Classification with gaussian process

Kon7 · February 21, 2019, 3:53pm

Hello!
I am new to stan and i wanted to know if there is a way to implemet a stan code for (multi) Classification using Gaussian Process.
Thanks

increasechief · February 21, 2019, 4:11pm

Other than the usual sources like the documentation and case studies another good place to look is the GitHub repo for example models: https://github.com/stan-dev/example-models

Kon7 · February 25, 2019, 1:50pm

Thanks…I checked the corresponding links and they were quite useful…
However i didnt find something regarding how to deal with multi class problems…
For example, in the manual there is an implementation for a binary classification that uses the bernouli_logit mapping. In case of 3 or more classes the likelihood should be categorical and the mapping should be done with the softmax function.My problem is, if we have a d-dimensional vector of inputs x_1,…,x_d and some of them belong to a different class each time, (so we have vectors with different dimensions belonging to a different class)how we should implement the case for the likelihood?
because the mapping is not 1-1 as it is in this case:

data {
int<lower=1> N1;
vector[N1] x1;
int<lower=0,upper=1> z1[N1];
int<lower=1> N2;
vector[N2] x2;
}
transformed data {
… define mu as zero, compute Sigma from x1, x2 …
}
parameters {
vector[N1] y1;
vector[N2] y2;
}
model {
vector[N] y;
for (n in 1:N1) y[n] = y1[n];
for (n in 1:N2) y[N1 + n] = y2[n];
y ~ multi_normal(mu, Sigma);
for (n in 1:N1)
z1[n] ~ bernoulli_logit(y1[n]);
}

anon79882417 · February 26, 2019, 2:09am

Yeah, I see why you’re asking the question above. I can paste a proper implementation of a Bernoulli likelihood tomorrow (when I’m at a computer). But I believe for multiclass we can use the multinomial distribution (I think probit can be used for many categories but I haven’t fact checked myself).

I can post some code for a multi-class classification tomorrow, it’s on my TODO. I have a half written case study then explains this. We’ll get this running.

fabio · February 26, 2019, 12:41pm

hi…this could be very useful for me too.
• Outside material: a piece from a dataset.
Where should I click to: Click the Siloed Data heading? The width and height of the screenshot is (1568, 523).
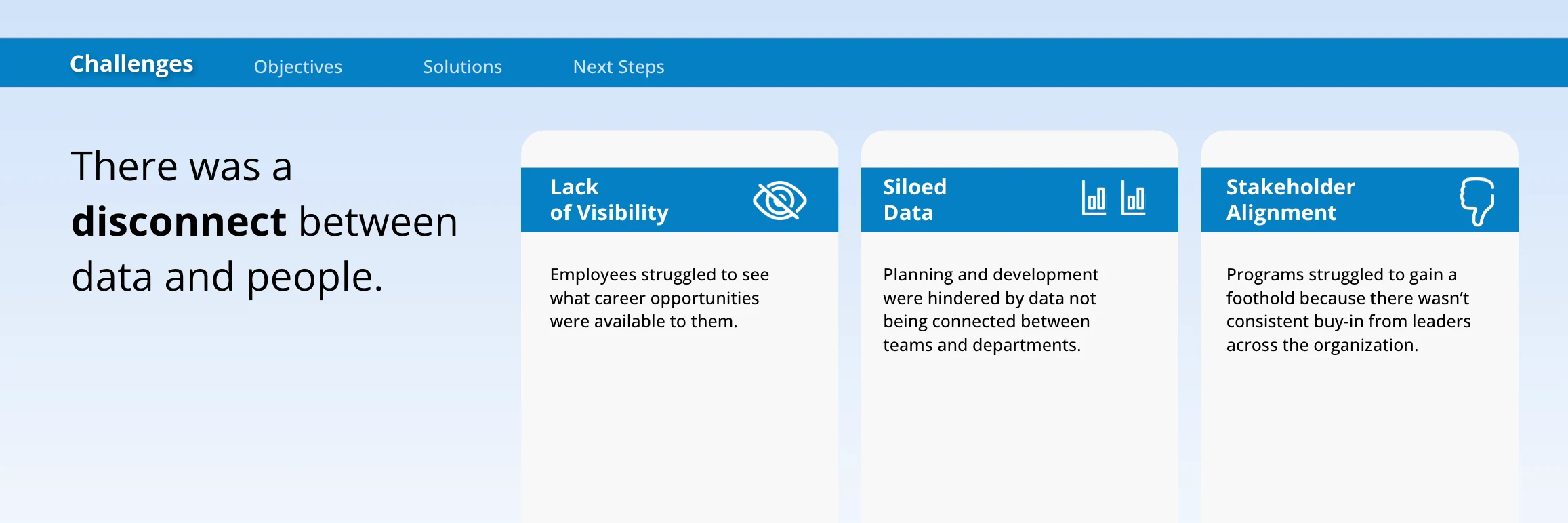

Thanks

anon79882417 · February 27, 2019, 12:26am

Hey all -
@fabio @Kon7

So here’s a “binary classification with GP”, or a “Gaussian prior, with a logistic likelihood”.

We can write this in math as follows, the full posterior being:

\int p(y | X, f) p(f | x) p(x |\theta)

With a non-gaussian likelihood functions, we can’t integrate/marginalize out the latent f, intsead, we use it as the parameter for the logit likelihood function:

p(y |X, f) = log(\frac{f}{1-f})

I believe this is correct, correct me if not. p(f |x) \sim GP(x, x'), p(x|\theta) will be the specified covariance function (sometimes an RBF).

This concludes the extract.